VLM-1 can be used to extract rich insights from audio podcasts and interviews. The API can be used to transcribe the audio content, and extract structured metadata such as topics, entities, and sentiment. This can be useful for content analysis, search, and recommendation systems.

Notebook Example

If you want to simply look at the code, skip to the colab notebook link directly here.

Key Features

In the sections below, we’ll showcase a few notable features of the API for analyzing podcasts or audio interviews.

1. Automatic Chaptering and Topic Extraction

VLM-1 can automatically generate chapter summaries for audio podcasts or interviews. This can be useful for creating a table of contents for the audio, or for generating a summary of the key points discussed in the podcast. As you can see in the sample output below, the API is able to extract and segment the audio transcription with relevant timestamps, and automatically extract the topics discussed in each individual segment. With this simplified API, the entire episode can be segmented into different chapters based on the topics discussed, and can even be used to automatically generate catchy titles for each segment.

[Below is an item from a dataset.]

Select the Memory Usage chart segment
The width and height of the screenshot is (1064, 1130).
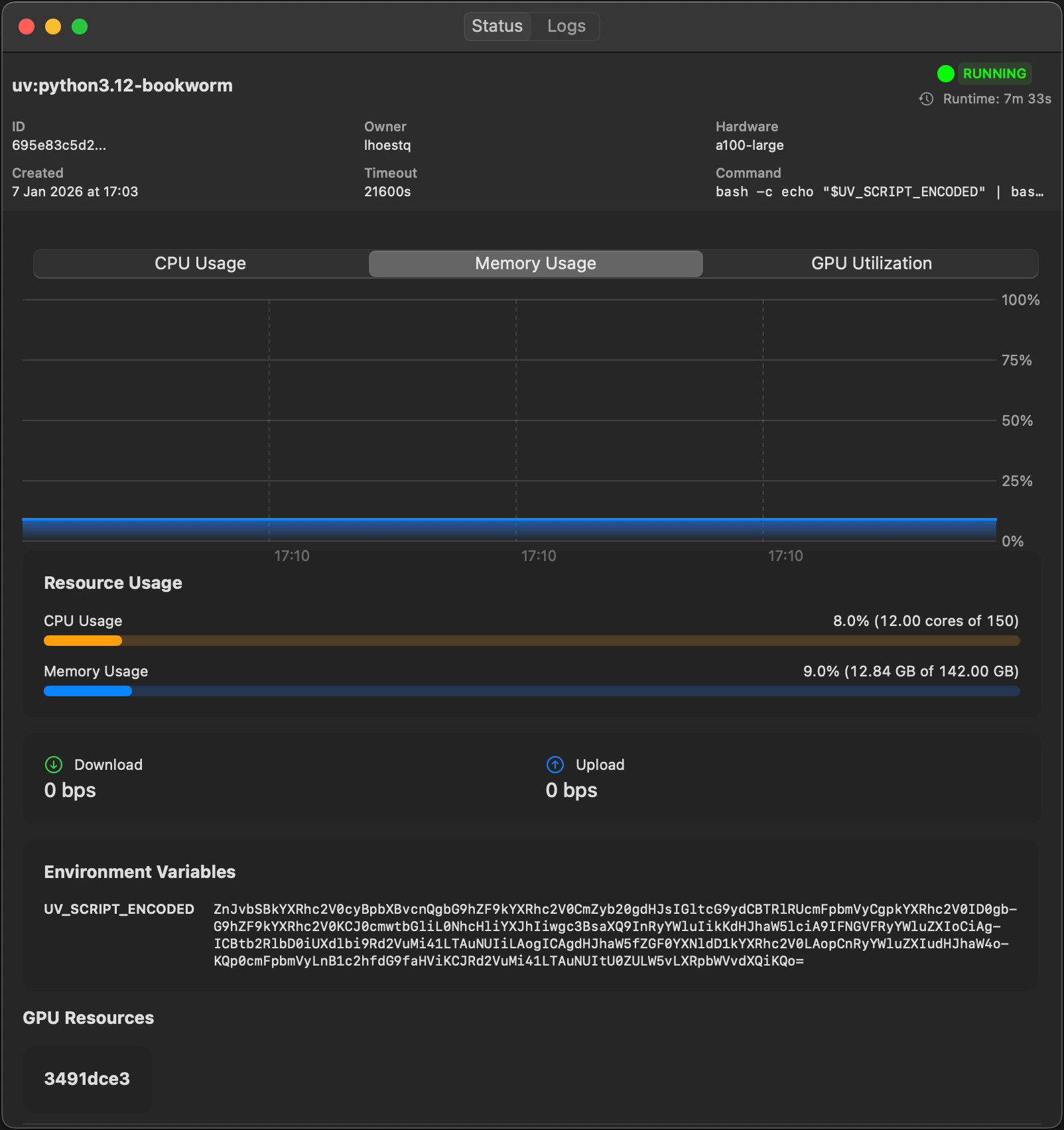click(535, 264)

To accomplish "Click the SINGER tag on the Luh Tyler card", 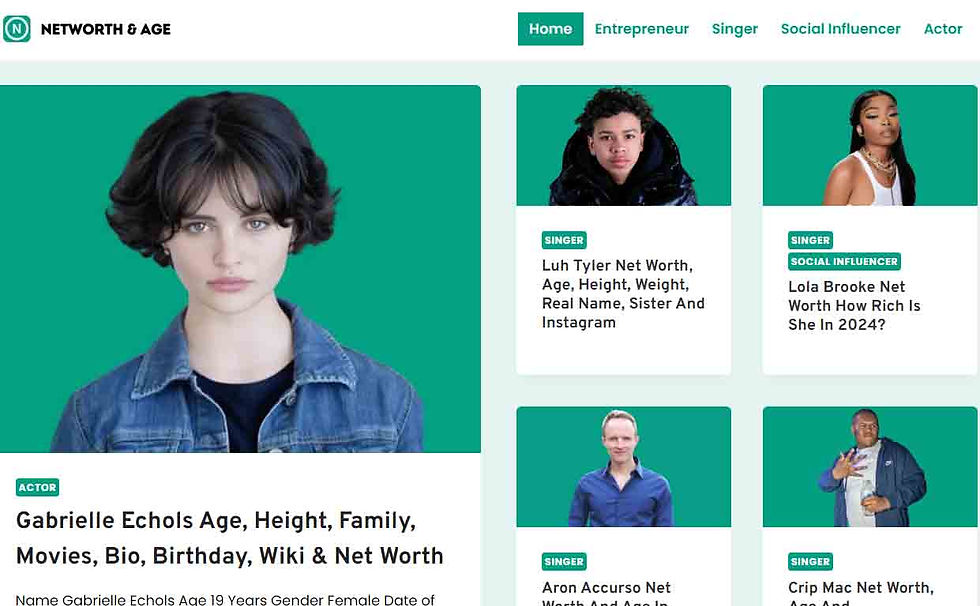I will [564, 240].

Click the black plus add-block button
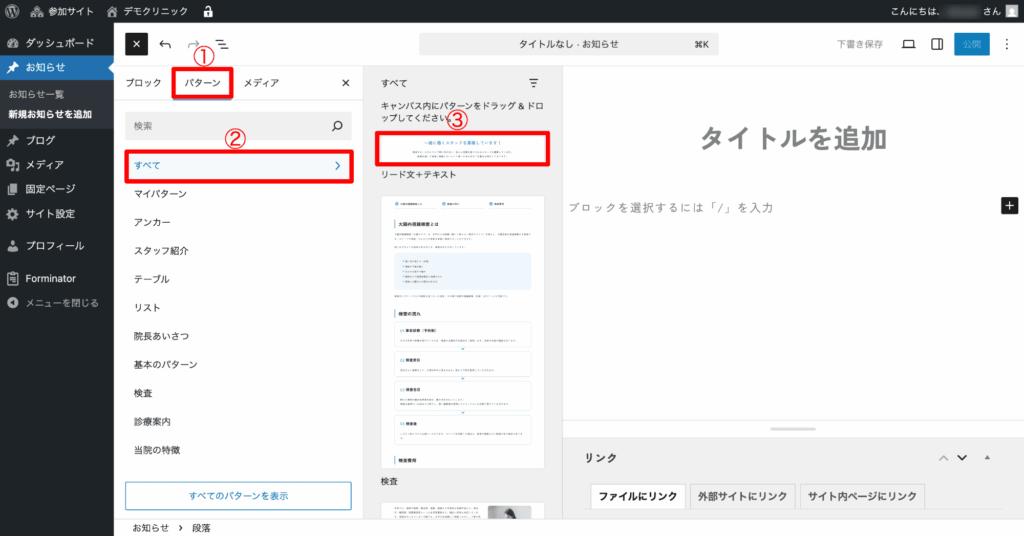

2. Extracting Entities and Sentiment Analysis

VLM-1 can also extract entities and perform sentiment analysis on the audio content. This can be useful for identifying key entities mentioned in each individual segment, and for understanding the sentiment at different points of a conversation. As you can see in the sample output below, the API is able to extract the entities mentioned in the audio content, and provide a sentiment tone prediction (“positive”, “negative”, “neutral”). This can be useful for tracking the sentiment over time, or for identifying key topics of interest and preference in the conversation.